__Supplied data__
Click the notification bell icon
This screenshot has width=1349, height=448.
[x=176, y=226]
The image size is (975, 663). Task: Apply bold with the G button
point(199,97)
* * *
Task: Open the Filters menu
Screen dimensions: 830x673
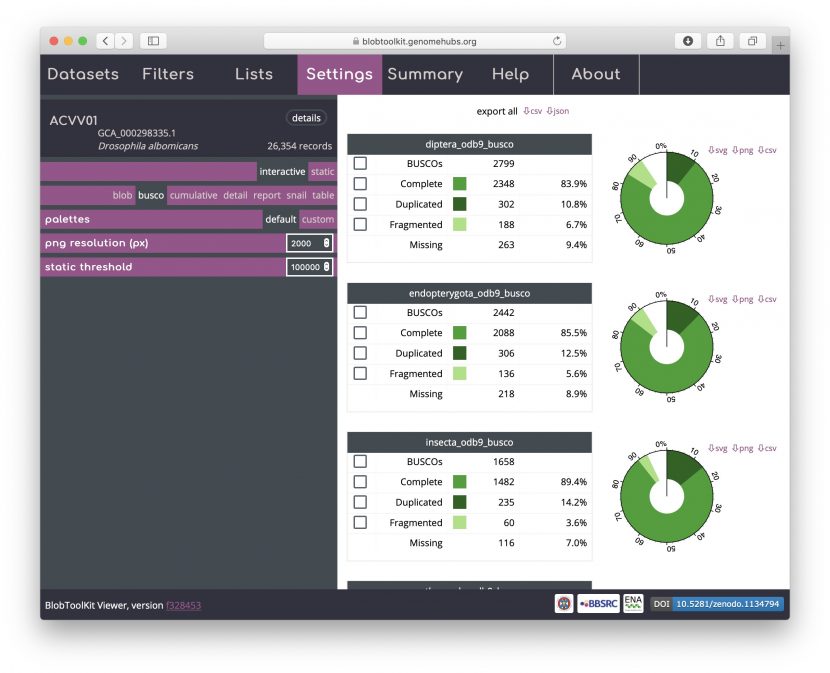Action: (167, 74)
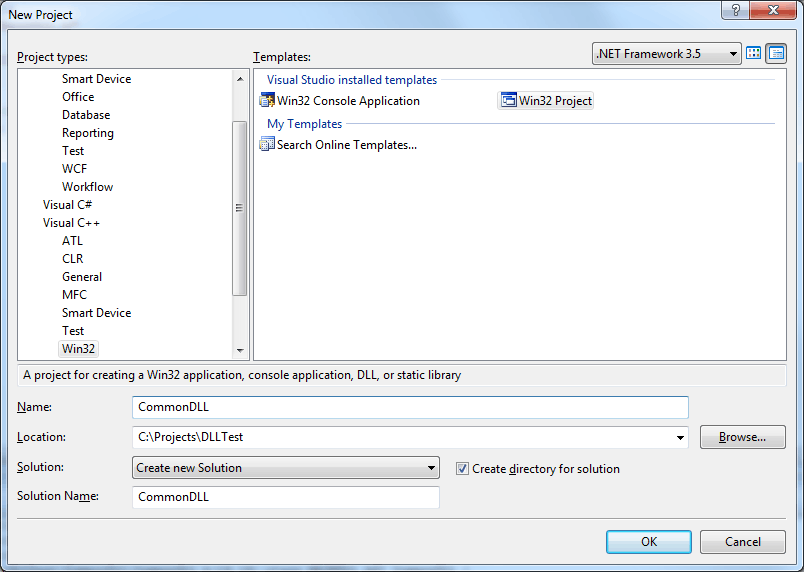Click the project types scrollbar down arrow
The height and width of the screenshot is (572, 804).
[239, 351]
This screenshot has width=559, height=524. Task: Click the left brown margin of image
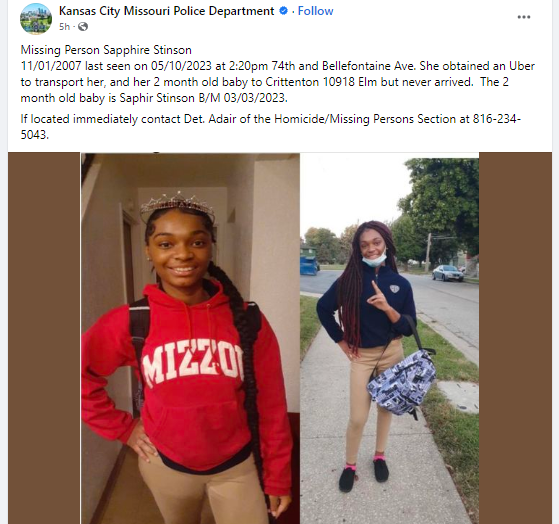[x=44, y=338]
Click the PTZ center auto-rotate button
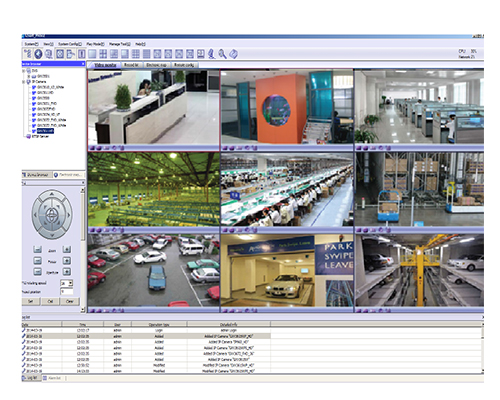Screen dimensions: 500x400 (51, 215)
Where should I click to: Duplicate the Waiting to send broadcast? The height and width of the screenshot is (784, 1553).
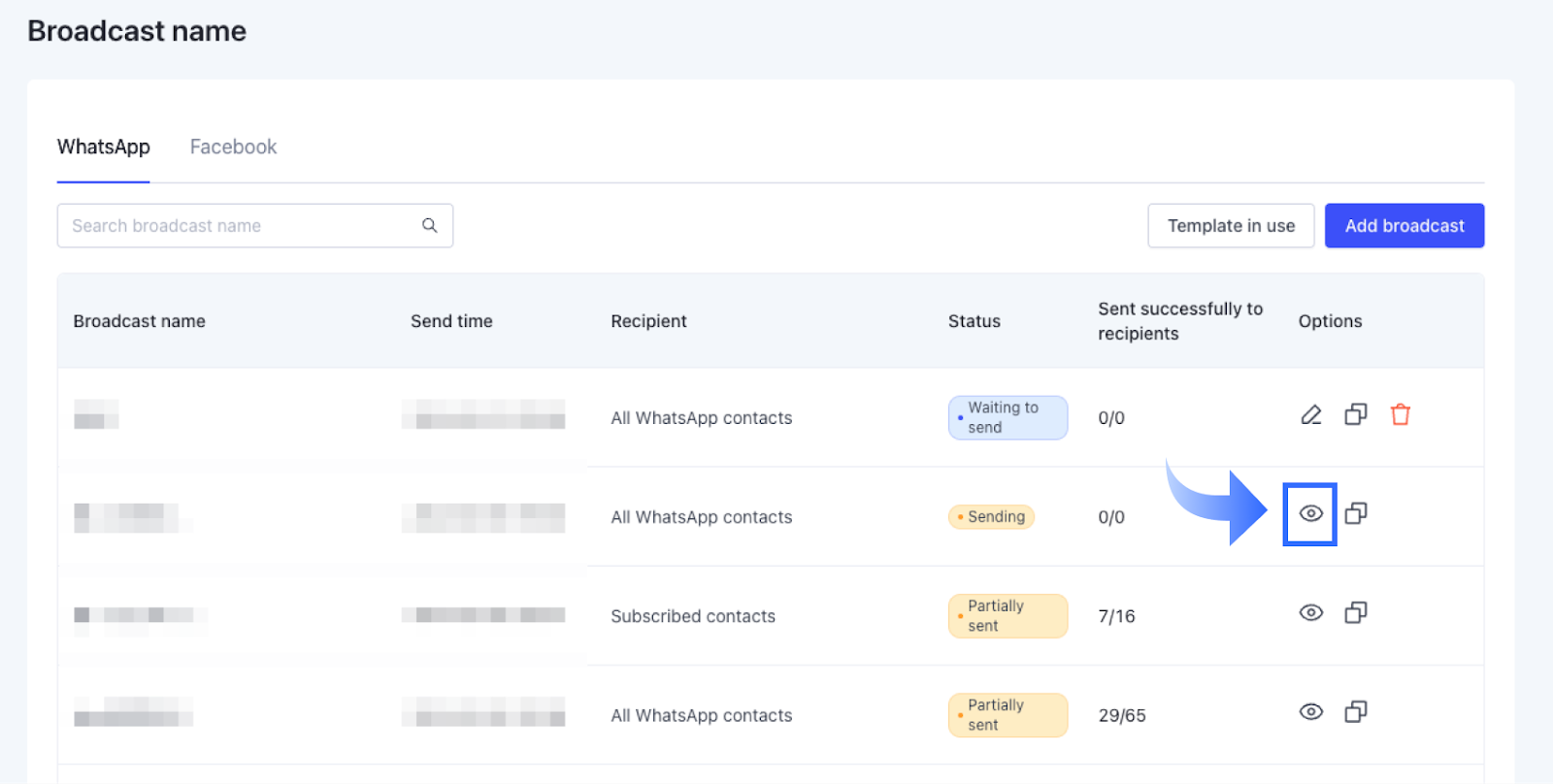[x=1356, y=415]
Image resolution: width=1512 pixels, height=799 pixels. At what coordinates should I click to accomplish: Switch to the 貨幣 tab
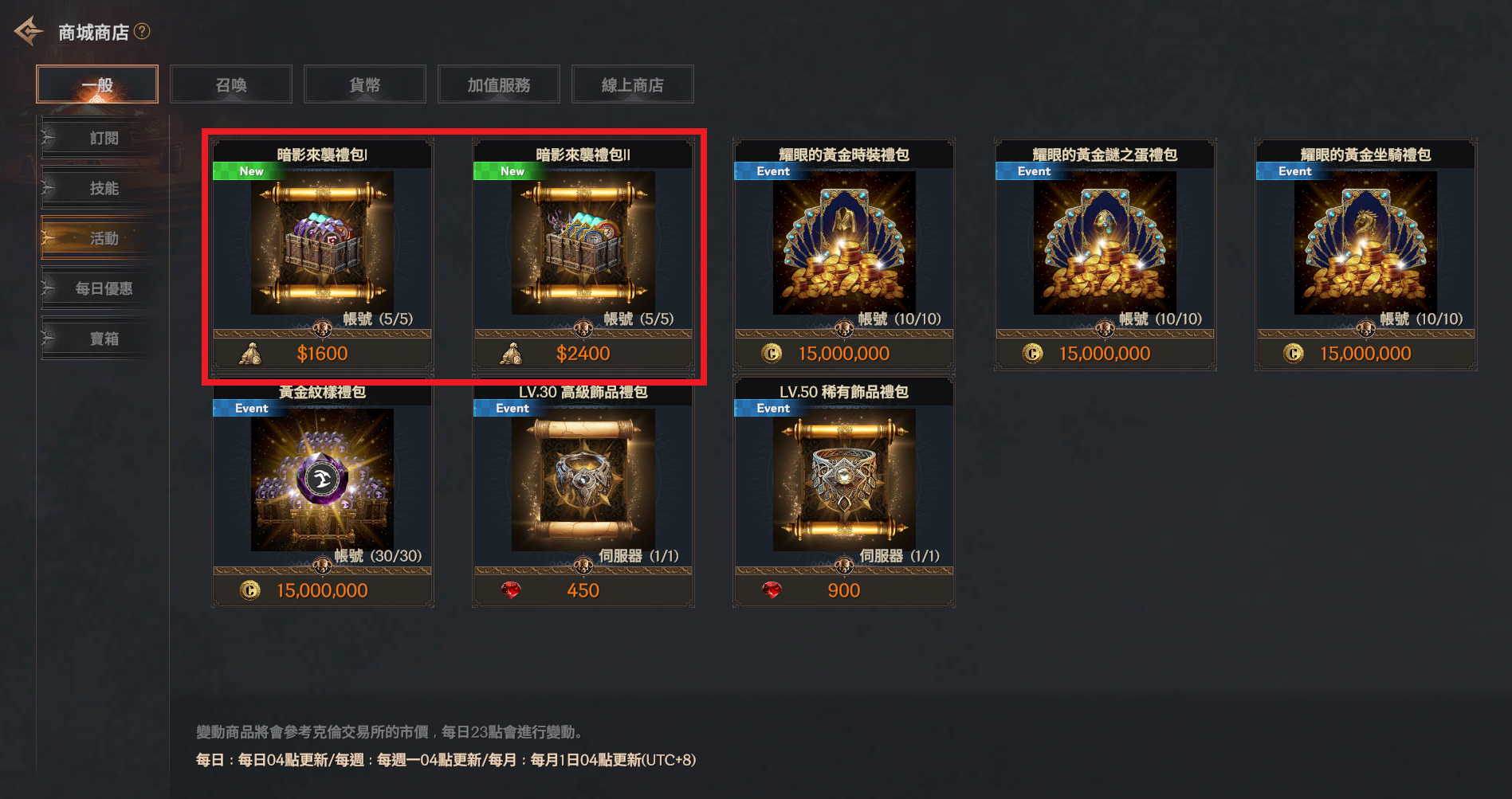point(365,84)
...
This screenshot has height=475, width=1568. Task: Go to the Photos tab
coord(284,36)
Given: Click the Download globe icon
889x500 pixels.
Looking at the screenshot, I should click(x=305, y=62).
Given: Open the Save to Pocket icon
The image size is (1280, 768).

__Assigned task__
Could you transcribe the entries above word for word, from the line with "Given: Click the Download globe icon" down to the line with "The image size is (1280, 768).", keeping both?

__Finished exercise__
Given: Click the Download globe icon
889x500 pixels.
Looking at the screenshot, I should click(x=305, y=62).
Given: Open the Save to Pocket icon
The image size is (1280, 768).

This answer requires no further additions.